- _Materials provided_:

● ● ●

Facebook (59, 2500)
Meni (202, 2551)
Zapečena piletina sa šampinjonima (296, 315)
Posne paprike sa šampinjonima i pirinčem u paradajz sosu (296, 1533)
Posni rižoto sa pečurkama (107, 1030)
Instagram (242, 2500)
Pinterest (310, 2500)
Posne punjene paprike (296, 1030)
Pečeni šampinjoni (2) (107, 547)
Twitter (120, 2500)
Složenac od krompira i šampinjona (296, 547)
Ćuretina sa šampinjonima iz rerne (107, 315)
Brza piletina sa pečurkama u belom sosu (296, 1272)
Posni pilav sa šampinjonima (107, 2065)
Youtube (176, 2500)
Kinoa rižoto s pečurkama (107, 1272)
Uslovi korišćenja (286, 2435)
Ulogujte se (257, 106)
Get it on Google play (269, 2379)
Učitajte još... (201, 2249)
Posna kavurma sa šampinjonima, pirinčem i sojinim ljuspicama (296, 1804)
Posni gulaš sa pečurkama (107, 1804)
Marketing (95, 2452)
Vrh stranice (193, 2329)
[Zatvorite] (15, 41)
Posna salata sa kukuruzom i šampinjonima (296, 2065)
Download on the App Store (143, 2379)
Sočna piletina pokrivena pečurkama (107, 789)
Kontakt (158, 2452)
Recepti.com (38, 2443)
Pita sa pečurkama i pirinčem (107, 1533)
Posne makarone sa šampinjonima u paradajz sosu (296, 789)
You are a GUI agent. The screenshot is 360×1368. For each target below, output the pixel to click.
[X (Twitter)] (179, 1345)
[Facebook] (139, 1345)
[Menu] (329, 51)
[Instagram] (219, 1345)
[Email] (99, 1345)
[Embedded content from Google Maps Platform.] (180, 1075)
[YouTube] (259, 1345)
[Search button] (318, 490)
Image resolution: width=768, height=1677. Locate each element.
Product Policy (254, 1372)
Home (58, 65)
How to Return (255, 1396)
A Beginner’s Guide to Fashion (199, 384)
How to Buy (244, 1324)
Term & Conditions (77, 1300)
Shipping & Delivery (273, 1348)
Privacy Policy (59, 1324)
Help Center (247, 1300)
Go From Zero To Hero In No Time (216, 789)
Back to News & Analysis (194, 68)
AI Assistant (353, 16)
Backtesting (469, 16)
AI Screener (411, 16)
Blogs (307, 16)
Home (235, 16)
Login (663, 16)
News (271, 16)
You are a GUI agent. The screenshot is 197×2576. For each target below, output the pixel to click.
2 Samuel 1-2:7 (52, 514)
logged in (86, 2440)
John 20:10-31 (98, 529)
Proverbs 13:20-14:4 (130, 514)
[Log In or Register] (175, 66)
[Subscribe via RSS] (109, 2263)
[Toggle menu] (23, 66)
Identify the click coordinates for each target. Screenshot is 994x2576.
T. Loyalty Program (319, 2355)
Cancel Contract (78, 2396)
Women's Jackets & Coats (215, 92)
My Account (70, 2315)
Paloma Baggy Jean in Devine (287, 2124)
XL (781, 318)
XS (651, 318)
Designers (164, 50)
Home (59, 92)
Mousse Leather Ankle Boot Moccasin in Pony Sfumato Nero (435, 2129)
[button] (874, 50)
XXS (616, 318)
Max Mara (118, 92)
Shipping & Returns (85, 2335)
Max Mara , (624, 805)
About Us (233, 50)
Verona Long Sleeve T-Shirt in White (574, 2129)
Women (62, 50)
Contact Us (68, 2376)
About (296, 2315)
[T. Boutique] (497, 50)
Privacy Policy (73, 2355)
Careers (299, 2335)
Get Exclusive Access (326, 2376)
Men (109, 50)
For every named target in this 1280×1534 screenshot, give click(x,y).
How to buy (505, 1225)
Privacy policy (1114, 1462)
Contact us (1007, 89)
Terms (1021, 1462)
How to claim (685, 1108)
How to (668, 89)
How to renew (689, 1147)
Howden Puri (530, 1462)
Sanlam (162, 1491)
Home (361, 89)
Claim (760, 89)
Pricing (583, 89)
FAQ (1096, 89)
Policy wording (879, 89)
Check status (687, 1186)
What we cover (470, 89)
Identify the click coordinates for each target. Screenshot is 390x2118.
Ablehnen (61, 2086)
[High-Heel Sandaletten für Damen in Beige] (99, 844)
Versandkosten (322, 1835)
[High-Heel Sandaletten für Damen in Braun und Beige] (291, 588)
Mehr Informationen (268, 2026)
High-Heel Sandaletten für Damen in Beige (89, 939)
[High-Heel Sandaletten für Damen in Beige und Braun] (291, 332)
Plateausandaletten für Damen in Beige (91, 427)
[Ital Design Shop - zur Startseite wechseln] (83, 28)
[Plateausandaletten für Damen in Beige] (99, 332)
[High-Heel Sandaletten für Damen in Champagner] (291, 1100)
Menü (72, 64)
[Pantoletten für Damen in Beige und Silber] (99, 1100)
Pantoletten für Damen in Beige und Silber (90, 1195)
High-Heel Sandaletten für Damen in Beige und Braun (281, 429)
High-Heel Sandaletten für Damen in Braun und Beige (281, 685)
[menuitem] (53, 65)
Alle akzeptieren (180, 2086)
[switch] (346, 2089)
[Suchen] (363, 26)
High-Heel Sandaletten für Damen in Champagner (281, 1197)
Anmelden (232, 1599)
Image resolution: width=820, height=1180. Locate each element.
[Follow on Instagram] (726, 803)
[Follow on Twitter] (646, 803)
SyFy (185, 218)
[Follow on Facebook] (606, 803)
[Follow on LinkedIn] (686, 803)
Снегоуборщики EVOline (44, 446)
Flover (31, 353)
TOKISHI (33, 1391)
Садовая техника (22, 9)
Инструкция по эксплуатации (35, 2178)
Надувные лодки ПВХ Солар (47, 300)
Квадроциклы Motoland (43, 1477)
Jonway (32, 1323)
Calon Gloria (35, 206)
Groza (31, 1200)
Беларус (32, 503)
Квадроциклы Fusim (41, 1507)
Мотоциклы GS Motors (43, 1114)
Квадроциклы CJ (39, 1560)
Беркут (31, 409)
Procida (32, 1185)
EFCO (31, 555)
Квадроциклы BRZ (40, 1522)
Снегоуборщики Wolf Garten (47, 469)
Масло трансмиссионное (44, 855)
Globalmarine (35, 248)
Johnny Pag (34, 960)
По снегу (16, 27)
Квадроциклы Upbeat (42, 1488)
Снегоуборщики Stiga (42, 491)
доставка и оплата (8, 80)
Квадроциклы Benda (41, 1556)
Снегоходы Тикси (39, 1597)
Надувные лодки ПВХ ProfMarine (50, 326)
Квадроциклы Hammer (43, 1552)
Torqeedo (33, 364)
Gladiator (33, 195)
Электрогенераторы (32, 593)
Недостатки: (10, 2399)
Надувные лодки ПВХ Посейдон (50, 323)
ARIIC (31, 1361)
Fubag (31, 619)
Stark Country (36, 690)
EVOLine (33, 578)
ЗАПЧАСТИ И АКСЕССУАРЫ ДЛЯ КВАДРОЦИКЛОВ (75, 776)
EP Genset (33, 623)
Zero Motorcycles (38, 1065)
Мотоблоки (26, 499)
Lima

● ● ●

- _The task_: Lines of the material in which the word "target" occurs are to be copied out.

- _Answer for this exercise_:
You are a GUI agent. The screenshot is 360×1368. For each target below, output the pixel to click.
You are a GUI agent. The screenshot is 197×2576. For each target below, output the pixel to click.
Identify the click coordinates for each target. Screenshot is 994x2576.
For every named target in this 1280×1534 screenshot, give click(x,y).
Identify the click coordinates for each target. Screenshot is 390x2118.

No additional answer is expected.